Dr. Thomas Gill Is Designated as the Humana Foundation Professor
Dr. Thomas M. Gill, newly named as the Humana Foundation Professor of Geriatric Medicine, is a leading authority on the epidemiology and prevention of disability among older persons.
The co-director of the Yale Program on Aging and of the Claude D. Pepper Older Americans Independence Center, Gill’s research is focused on understanding the mechanisms underlying the development of functional decline and disability among community-living older persons and towards developing preventive strategies to forestall the onset and progression of disability among at-risk elders who are frail. The results from the Yale Precipitating Events Project, Gill’s National Institute on Aging (NIA)-funded cohort study, is enhancing an understanding of disability. The study includes monthly assessments of participants’ functional status over 10 years.
In a landmark clinical trial, Gill’s research group demonstrated that functional decline among frail older persons can be prevented through a prehabilitation program target-ing underlying impairments in physical capabilities.
His other research interests include the epidemiology and prevention of bathing disability and the epidemiology of frailty. A 2006 study led by Gill found that persistent bathing disability among the elderly can increase the risk of long-term nursing home admission. Future research will be aimed at the development and testing of two strategies to restore independent bathing among community-living older persons and a multi-site clinical trial to prevent mobility disability.
At Yale, Gill is also the director of the Research Career Development Core at the Claude D. Pepper Older Americans Independence Center, director of the Section of Geriatrics of the Center for Disability and Disabling Disorders and co-director of the Yale Fellowship in Geriatric Medicine and Clinical Epidemiology.

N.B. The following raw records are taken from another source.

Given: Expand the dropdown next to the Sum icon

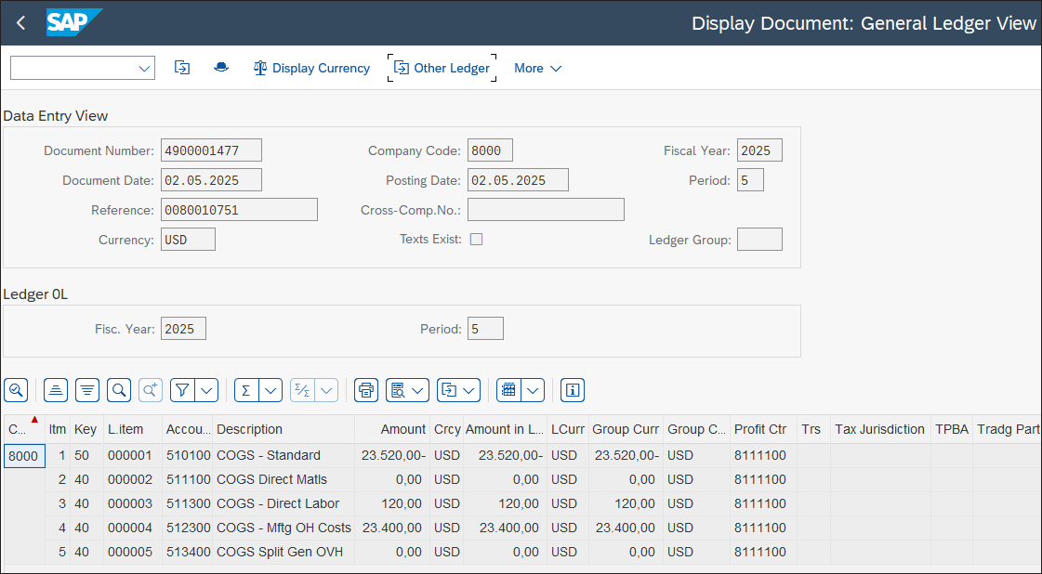Looking at the screenshot, I should 268,390.
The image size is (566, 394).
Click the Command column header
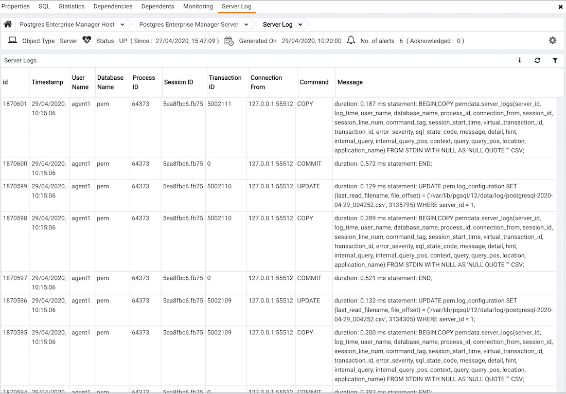[314, 82]
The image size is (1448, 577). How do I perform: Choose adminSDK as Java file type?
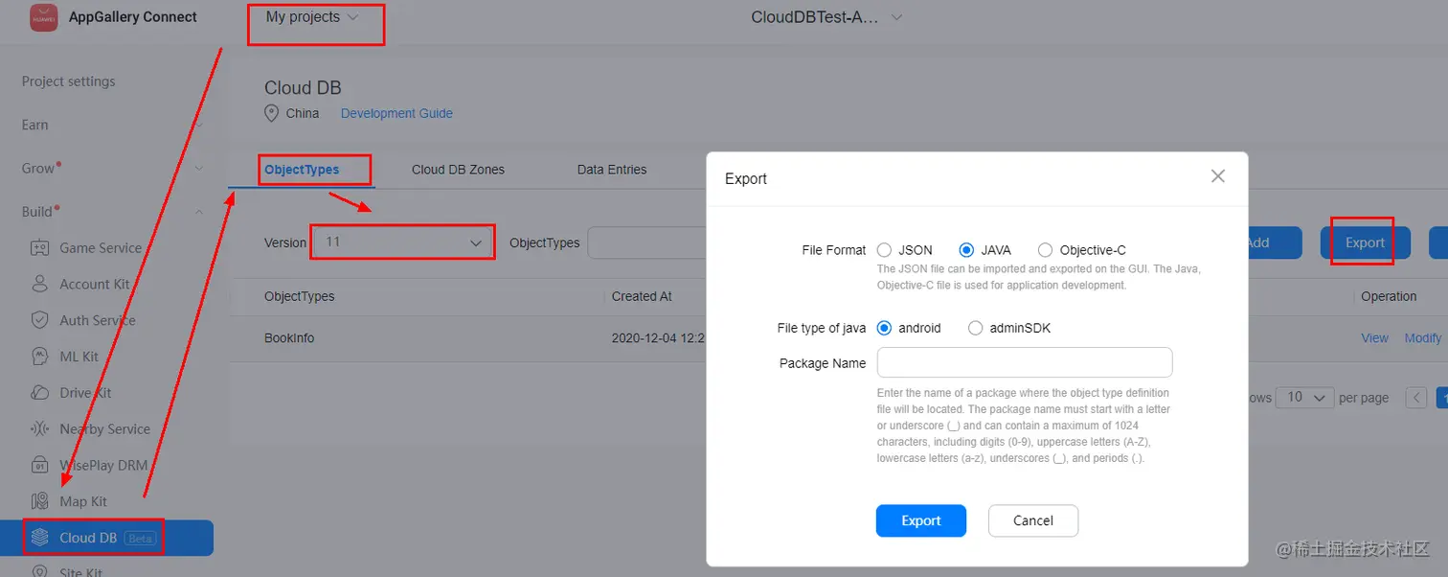tap(975, 328)
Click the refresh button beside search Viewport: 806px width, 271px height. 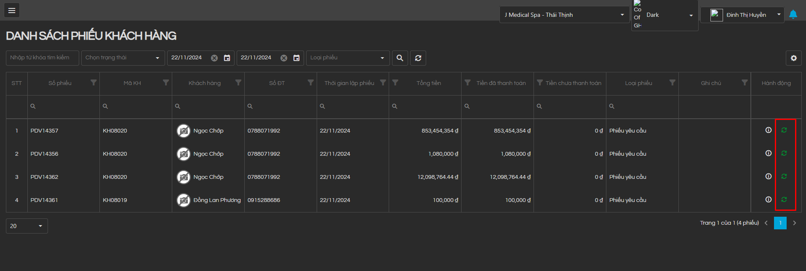(418, 58)
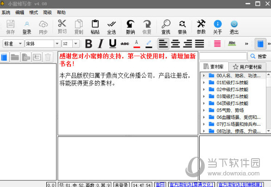Open the 宋体 font dropdown
The image size is (271, 187).
point(57,44)
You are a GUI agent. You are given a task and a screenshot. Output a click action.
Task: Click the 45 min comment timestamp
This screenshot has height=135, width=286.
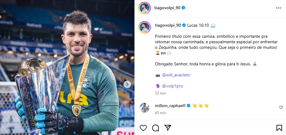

A graduate of the Pritzker School of Medicine at the University of Chicago, Gill completed his housestaff training in internal medicine at the University of Washington in 1990. He received his research training in clinical epidemiology as a Robert Wood Johnson Clinical Scholar at Yale and joined the faculty in 1994 after completing an additional year as a geriatrics fellow.
For his medical and teaching contributions, Gill has been honored with an NIA Academic Award, the Paul Beeson Physician Faculty Scholars in Aging Research Award, the Robert Wood Johnson Generalist Physician Faculty Scholar Award and the 2001 Outstanding Scientific Achievement for Clinical Investigation Award from the American Geriatrics Society.